::: EXCERPT PROVIDED :::
Erin: "Yes Lord, You are right, just because I am a christian doesn't mean that life is going to be all hunky-dory for me. In fact in the Beatitudes you promised just the opposite. But Lord, I didn't deserve this....we did everything right."
God: "Did those other women deserve it?"
Erin: "No, of course not, no woman deserves to suffer through this pain. "
At this point, although I suppose I knew this in my head, I had to accept this in my heart. There was no sin or action on my part, or anyone else's part that caused this for me or that could've saved me from this pain. Our actions don't cause bad or good things to happen to us. A Jewish rabbi wrote a book "Bad things happen to Good People." I had to accept that. But I questioned God still....with one lingering question....WHY?
At that point I again heard the gentle voice of our Lord whisper to me, "My Mother knows how you feel..." Mary...yes, Mary knows. Certainly Mary, who as a Catholic, I believe was conceived without sin, couldn't have deserved to lose her Son. In fact, she was the perfect disciple to The Lord, much better than myself, but she lost her Son. Mary knew what it was like to watch your son struggle to live and not be able to do anything to help Him. In fact, Mary was the person I prayed to when my Son was struggling. I would ask her to hold him when I couldn't be there and I ask her still to watch over my son until I one day am reunited with him in heaven. And although I ran to Mary in my time of struggle, I never thought about the fact that Mary knew exactly what I am going through. Mary felt my pain.
:::
— WHAT THIS TASK INVOLVES —
Rewrite the passage of the reflection on grief starting at "At that point" and ending at "felt my pain.", putting "paradise" in place of "heaven".
::: STORED ROWS :::
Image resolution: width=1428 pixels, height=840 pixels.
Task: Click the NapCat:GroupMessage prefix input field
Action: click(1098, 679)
:::
::: STORED ROWS :::
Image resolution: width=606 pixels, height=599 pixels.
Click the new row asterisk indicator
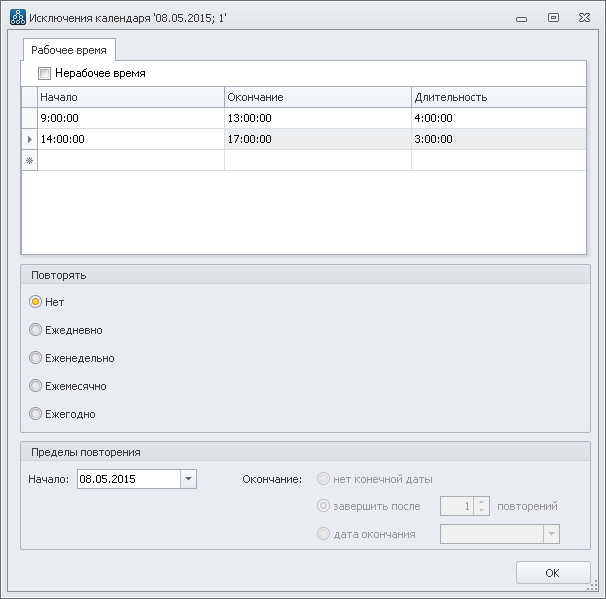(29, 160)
:::
— RIGHT ANSWER —
At that point I again heard the gentle voice of our Lord whisper to me, "My Mother knows how you feel..." Mary...yes, Mary knows. Certainly Mary, who as a Catholic, I believe was conceived without sin, couldn't have deserved to lose her Son. In fact, she was the perfect disciple to The Lord, much better than myself, but she lost her Son. Mary knew what it was like to watch your son struggle to live and not be able to do anything to help Him. In fact, Mary was the person I prayed to when my Son was struggling. I would ask her to hold him when I couldn't be there and I ask her still to watch over my son until I one day am reunited with him in paradise. And although I ran to Mary in my time of struggle, I never thought about the fact that Mary knew exactly what I am going through. Mary felt my pain.